The confused and terrified antihero of the book is a Fireman named Guy Montag.  He is changed over several days by a teenaged neighbor girl who loves flowers and pretty words, and makes him realize in a moment that he has no love in his life and he is miserably unhappy.  When he steals a book from a house he burns, his change becomes permanent, and he can’t go back to burning.  He actually reads the book, and Bradbury captures Montag’s inability to actually think critically.  He can’t keep his mind still.  He doesn’t know how to concentrate on what he is reading.  He’s all over the place.  And this is something that I considered as Montag read–with all his stunted thoughts, dropped ideas, and lost direction.  Of course.  Because we learn to learn.  Learning to read is one thing.  Comprehension, reason, digesting a book, pulling meaning from it and knowing how it applies to the world, that is something else entirely.  Montag could read certainly.  He just couldn’t comprehend what he was reading.  But that is how everyone was in his world–Montag wasn’t a moron.  He was just intellectually empty.

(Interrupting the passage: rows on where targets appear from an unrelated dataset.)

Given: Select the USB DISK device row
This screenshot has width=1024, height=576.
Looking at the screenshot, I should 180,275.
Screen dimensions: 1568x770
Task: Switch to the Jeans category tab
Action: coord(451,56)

Bradbury’s world is bizarre.  What would the world look like without books?  It’s a strange place where all the knowledge that has been passed down through the generations of humanity has been lost, and all that remains of the genius of Man is the art of war and his knowledge of how to build weapons of mass destruction… He has since burned with fire “the better angels of his nature.”  So nothing matters any more other than work, sports, and television–namely interactive soap operas.  Today, Bradbury would have called it “reality television”.  However, so-called Reality TV came after he wrote his book–a book that, when looking out at our culture today, is disturbingly prophetic.

What is most disturbing is that it was no secret that the war was coming.  Armies were organized and sent to war.  Fighter planes flew over the skies.  Everybody saw, but nobody noticed.  No one cared past their wall-sized televisions what was going on in the world–their televisions, while keeping them informed, also removed them from the reality of their dire situation.  The truth of their imminent destruction could not actualize inside them because they had no intellectual depth, and no connection to the real world–out there.  So the bombs came and blew them all to kingdom come and they didn’t even try to save themselves.  They didn’t understand the difference between fact and fiction.